OBJETIVO — Por favor, vuelca en una tabla Markdown con las columnas Núm y Contenido las líneas de los registros siguientes que van desde la que contiene "In order to click on minibus" hasta la que contiene "coordinates (434, 773).", ambas incluidas, sin las líneas en blanco.

[Registros de señalamiento de palabras y elementos]
· · · ·

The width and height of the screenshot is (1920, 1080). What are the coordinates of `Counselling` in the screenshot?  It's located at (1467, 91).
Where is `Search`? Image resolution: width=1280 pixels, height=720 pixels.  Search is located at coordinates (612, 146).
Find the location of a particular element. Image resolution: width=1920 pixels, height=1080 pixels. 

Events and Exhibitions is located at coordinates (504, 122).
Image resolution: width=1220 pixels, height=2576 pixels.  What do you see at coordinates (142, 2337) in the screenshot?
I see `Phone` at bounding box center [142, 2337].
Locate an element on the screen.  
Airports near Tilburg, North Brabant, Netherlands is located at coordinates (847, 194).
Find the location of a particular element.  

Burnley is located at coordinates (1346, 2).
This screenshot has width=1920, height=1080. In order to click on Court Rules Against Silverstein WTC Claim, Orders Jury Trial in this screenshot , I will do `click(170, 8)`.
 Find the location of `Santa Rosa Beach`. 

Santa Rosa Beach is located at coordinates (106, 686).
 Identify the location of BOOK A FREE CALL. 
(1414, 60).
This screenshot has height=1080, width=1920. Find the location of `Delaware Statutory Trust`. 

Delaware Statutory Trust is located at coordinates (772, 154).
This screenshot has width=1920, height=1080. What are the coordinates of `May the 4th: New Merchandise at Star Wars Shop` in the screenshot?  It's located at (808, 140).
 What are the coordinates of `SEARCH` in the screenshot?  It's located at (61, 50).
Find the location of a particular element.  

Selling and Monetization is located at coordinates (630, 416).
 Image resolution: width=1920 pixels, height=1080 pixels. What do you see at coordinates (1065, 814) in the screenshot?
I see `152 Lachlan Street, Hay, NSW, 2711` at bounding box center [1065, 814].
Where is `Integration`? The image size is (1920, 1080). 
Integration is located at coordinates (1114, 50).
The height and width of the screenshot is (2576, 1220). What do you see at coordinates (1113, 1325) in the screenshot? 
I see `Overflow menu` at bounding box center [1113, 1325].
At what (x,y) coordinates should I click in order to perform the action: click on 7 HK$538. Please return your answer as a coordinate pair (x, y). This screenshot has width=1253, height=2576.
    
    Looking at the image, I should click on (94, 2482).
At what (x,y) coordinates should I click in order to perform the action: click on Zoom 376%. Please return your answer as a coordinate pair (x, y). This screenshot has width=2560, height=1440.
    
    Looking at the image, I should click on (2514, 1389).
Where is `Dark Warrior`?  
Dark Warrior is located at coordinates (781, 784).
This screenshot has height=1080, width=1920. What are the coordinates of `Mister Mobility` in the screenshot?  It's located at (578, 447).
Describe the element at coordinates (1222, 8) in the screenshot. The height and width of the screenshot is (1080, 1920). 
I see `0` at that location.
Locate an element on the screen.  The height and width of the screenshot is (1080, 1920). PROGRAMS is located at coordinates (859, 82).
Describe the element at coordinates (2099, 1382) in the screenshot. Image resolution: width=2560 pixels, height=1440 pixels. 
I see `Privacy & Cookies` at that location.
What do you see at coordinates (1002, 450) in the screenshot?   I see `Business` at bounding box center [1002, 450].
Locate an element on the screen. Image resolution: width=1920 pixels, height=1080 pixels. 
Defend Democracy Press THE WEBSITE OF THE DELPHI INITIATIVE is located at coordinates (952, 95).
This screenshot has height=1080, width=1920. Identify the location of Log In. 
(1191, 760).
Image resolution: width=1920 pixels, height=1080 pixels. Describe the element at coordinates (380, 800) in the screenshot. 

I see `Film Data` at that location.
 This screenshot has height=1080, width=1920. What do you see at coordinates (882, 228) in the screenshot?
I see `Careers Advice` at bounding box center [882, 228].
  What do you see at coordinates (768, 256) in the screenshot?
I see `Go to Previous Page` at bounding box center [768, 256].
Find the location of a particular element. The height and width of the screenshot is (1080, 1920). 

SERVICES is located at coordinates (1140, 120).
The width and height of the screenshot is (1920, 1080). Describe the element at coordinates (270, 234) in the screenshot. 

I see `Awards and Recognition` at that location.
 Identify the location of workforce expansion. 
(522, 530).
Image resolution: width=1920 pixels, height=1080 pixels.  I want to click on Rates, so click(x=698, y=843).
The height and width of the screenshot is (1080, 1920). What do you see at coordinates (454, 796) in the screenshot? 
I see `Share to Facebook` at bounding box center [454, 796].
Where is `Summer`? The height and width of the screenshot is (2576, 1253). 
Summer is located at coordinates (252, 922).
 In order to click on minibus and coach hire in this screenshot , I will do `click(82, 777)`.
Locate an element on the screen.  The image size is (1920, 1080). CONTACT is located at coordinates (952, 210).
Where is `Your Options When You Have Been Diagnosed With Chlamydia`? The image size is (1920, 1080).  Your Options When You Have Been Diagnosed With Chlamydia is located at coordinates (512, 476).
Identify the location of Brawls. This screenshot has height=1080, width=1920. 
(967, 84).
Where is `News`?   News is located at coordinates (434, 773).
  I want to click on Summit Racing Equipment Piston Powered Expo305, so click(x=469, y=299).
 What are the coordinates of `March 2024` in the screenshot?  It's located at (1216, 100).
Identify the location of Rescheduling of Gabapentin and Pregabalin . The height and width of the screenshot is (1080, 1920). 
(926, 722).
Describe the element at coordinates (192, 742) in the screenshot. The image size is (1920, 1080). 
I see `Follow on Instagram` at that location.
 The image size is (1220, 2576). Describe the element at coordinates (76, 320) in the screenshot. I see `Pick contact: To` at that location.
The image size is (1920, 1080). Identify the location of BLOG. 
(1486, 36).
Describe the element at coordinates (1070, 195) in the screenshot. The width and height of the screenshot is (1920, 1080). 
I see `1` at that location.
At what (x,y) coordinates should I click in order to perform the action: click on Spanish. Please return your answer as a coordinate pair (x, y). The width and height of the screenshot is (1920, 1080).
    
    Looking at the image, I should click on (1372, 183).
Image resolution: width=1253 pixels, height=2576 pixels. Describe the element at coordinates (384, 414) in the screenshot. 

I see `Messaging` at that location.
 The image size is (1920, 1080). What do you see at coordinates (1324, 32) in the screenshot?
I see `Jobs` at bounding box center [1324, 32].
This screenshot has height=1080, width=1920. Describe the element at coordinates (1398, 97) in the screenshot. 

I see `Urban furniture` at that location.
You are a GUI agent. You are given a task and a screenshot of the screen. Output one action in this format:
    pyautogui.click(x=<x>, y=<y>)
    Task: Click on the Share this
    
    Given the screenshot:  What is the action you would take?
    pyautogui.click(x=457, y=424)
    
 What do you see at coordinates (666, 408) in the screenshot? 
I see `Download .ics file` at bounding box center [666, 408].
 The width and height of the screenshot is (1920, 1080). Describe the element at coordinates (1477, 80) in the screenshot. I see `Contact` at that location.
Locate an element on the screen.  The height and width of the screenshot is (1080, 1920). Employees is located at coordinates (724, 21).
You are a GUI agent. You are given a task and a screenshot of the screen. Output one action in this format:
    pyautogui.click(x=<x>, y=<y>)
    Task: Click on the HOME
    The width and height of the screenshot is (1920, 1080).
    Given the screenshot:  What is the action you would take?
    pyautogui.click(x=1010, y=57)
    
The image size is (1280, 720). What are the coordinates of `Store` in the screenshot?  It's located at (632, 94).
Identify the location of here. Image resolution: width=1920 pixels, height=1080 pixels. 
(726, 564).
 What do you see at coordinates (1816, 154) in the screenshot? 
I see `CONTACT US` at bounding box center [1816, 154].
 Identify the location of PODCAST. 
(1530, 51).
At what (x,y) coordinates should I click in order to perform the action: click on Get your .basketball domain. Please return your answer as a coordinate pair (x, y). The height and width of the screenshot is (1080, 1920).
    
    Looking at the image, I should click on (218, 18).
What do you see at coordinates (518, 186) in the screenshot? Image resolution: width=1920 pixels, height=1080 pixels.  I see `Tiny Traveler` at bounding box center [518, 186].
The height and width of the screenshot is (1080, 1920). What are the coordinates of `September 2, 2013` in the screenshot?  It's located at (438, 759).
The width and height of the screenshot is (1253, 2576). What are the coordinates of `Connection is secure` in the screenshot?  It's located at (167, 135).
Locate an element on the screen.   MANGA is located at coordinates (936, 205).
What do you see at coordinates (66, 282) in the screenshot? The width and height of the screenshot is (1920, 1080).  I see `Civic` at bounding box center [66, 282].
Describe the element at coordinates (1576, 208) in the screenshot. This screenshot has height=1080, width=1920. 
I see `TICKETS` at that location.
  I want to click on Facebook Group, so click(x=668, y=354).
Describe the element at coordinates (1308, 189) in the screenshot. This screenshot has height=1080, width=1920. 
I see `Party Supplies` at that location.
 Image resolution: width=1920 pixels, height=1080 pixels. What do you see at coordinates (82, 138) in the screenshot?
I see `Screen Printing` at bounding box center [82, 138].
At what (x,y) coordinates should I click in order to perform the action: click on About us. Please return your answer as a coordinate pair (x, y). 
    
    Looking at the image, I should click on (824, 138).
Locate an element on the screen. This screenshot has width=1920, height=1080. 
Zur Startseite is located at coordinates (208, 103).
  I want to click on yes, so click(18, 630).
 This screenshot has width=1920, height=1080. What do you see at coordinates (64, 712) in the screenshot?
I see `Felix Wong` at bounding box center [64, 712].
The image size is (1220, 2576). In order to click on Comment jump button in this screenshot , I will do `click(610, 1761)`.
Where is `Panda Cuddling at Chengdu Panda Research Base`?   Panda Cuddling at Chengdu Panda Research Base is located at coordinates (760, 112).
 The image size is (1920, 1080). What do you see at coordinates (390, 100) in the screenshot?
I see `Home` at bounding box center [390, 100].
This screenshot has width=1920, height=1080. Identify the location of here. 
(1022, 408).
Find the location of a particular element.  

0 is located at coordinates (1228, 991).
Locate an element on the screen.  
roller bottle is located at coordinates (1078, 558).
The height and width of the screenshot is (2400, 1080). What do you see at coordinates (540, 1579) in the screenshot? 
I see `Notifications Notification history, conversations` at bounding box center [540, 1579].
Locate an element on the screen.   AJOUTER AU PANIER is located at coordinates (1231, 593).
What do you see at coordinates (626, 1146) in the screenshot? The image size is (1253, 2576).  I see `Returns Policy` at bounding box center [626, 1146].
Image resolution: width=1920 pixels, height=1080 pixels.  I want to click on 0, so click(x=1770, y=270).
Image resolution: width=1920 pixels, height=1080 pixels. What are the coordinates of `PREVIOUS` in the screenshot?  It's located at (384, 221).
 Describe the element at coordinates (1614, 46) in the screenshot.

· · · ·

RESPUESTA AL EJERCICIO —
| Núm | Contenido |
|---|---|
| 1 |  In order to click on minibus and coach hire in this screenshot , I will do `click(82, 777)`. |
| 2 | Locate an element on the screen.  The image size is (1920, 1080). CONTACT is located at coordinates (952, 210). |
| 3 | Where is `Your Options When You Have Been Diagnosed With Chlamydia`? The image size is (1920, 1080).  Your Options When You Have Been Diagnosed With Chlamydia is located at coordinates (512, 476). |
| 4 | Identify the location of Brawls. This screenshot has height=1080, width=1920.  |
| 5 | (967, 84). |
| 6 | Where is `News`?   News is located at coordinates (434, 773). |